- Battle of Zumar: Part of the Northern Iraq offensive (August 2014)
| Date | 1 August – 25 October 2014 (2 months, 3 weeks and 3 days) |
| Location | Zummar subdistrict, Nineveh Province, Iraq |
| Result | Peshmerga victory Peshmerga counterattack successful; |

Belligerents
- Kurdistan Region Peshmerga; Air support: France;: Islamic State

Commanders and leaders
- Sarbast Babiri (Until 3 August 2014): Abu Ibrahim al-Hashimi al-Qurashi

Strength
- Unknown: Unknown

Casualties and losses
- 14 killed: 100 killed 38 captured

= Battle of Zumar =

2014 battle between the Islamic State and the Kurdistan Autonomous Region forces

The Battle of Zumar was fought between the Islamic State and Kurdish Peshmerga troops over the city of Zumar in Nineveh province in northern Iraq. It started when IS launched an offensive on Zummar from 1–4 August 2014, resulting in its capture. On 25 October, after US airstrikes, Kurdish Peshmerga troops succeeded in recapturing the city, after an unsuccessful attempt to hold it in September.

==Capture by IS==
Beginning on 1 August 2014, IS attacked Kurdish Peshmerga positions in and around the city of Zumar. According to Kurdish sources, the initial advance of IS was repelled with some 100 jihadist militants and 14 Kurdish troops killed; 38 more IS jihadists were captured by Peshmerga. However, three days later, IS captured the town as well as its oil field. The victorious IS force was reportedly led by Amir Mohammed Abdul Rahman al-Mawli al-Salbi, one of the group's ministers and a deputy to Abu Bakr al-Baghdadi.

==Aftermath==
===Kurdish counteroffensive===
On 31 August Kurdish Peshmerga troops entered Zumar. The Kurdish forces launched the offensive after capturing the Ain Zalah oilfields just outside Zumar two days earlier. IS fighters torched three oil wells as they retreated from Ain Zalah. The Peshmerga have been able to recapture several IS-controlled towns after receiving weaponry from the United States and other nations. As a result of the attack by Peshmerga forces on the Zumar, more than 92 IS militants have been killed and a further 160 taken to hospitals in Mosul with severe injuries. Kurdish forces were eventually forced to leave Zumar after enduring heavy losses.

===French air strikes on IS===
Qassim al-Moussawi, a spokesman for the Iraqi military, said on 19 September 2014 that four French air strikes with Dassault Rafale fighter aircraft, had hit the town of Zumar, killing dozens of militants, AP news agency reported.

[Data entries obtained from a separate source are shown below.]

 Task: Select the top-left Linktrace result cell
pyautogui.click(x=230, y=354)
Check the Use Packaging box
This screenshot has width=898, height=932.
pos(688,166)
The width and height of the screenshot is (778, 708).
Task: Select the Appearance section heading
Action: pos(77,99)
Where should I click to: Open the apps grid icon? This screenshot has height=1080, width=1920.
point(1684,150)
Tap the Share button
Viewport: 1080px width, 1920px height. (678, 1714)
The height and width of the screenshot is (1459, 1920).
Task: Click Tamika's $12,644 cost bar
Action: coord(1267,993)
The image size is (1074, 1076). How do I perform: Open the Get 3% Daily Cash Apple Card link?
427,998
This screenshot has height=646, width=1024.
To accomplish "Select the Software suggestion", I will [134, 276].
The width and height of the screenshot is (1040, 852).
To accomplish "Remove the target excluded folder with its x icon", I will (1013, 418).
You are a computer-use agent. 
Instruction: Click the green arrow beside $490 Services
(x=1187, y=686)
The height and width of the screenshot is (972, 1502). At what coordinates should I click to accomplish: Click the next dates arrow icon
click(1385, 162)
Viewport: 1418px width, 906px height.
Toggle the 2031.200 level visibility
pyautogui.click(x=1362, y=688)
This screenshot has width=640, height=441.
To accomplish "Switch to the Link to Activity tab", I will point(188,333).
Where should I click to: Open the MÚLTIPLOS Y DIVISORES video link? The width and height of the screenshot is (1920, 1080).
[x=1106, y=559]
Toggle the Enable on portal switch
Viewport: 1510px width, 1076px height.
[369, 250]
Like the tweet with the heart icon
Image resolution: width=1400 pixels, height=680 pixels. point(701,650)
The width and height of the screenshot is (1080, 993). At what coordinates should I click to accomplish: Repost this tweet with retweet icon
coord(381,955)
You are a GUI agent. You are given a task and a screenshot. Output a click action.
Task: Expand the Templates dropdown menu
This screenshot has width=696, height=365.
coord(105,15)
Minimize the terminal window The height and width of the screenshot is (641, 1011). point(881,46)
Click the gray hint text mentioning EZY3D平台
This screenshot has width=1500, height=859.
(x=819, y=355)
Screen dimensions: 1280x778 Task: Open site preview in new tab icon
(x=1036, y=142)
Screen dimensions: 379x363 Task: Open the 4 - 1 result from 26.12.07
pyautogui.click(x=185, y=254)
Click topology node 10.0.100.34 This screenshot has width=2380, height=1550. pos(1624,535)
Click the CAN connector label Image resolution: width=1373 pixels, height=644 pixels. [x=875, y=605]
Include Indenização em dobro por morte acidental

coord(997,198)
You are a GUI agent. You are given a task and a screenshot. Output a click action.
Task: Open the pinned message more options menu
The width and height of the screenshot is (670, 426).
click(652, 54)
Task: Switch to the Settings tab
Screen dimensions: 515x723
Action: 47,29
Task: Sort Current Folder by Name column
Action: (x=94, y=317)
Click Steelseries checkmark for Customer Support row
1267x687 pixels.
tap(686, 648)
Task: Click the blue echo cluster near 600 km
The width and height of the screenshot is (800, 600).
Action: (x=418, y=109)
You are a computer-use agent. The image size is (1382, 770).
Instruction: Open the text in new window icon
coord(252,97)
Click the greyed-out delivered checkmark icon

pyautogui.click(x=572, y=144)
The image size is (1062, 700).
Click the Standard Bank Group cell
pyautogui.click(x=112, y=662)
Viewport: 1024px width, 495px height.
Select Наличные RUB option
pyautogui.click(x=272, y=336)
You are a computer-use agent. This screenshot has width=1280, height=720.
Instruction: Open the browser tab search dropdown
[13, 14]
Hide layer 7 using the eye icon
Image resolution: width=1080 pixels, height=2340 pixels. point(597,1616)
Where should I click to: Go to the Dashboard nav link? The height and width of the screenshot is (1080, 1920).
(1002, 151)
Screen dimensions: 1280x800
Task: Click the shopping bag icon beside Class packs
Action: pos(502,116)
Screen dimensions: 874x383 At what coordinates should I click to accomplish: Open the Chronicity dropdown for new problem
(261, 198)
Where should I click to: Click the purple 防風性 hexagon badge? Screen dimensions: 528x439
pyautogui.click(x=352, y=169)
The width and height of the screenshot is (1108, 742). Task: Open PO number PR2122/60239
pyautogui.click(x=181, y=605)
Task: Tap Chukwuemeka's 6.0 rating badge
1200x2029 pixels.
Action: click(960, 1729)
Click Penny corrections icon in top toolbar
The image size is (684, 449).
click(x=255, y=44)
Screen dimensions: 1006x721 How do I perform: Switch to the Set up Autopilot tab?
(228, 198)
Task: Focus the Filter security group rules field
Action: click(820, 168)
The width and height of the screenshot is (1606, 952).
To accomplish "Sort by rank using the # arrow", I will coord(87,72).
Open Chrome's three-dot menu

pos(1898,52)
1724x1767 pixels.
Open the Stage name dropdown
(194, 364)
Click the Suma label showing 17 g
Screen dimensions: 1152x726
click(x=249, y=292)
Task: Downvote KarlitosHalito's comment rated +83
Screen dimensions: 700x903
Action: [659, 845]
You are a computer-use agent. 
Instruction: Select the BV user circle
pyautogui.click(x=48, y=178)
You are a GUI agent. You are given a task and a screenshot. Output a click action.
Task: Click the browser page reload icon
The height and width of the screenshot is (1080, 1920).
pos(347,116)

===Kurdish recapture of Zumar===
On 25 October 2014, Kurdish forces launched an offensive on the town. IS forces put up fierce resistance, and launched a car bomb attack on Peshmerga forces. Iraqi television said that 50 IS fighters were killed and 10 vehicles destroyed. After seventeen US airstrikes on the town, Kurdish forces took control of it. Their future goal is to regain control of nearby Sinjar, which was the scene of a massacre against Yazidi Kurds. The Daily Beast reported that American and German special forces were involved in coordinating airstrikes in Zumar; a report which The Pentagon denied.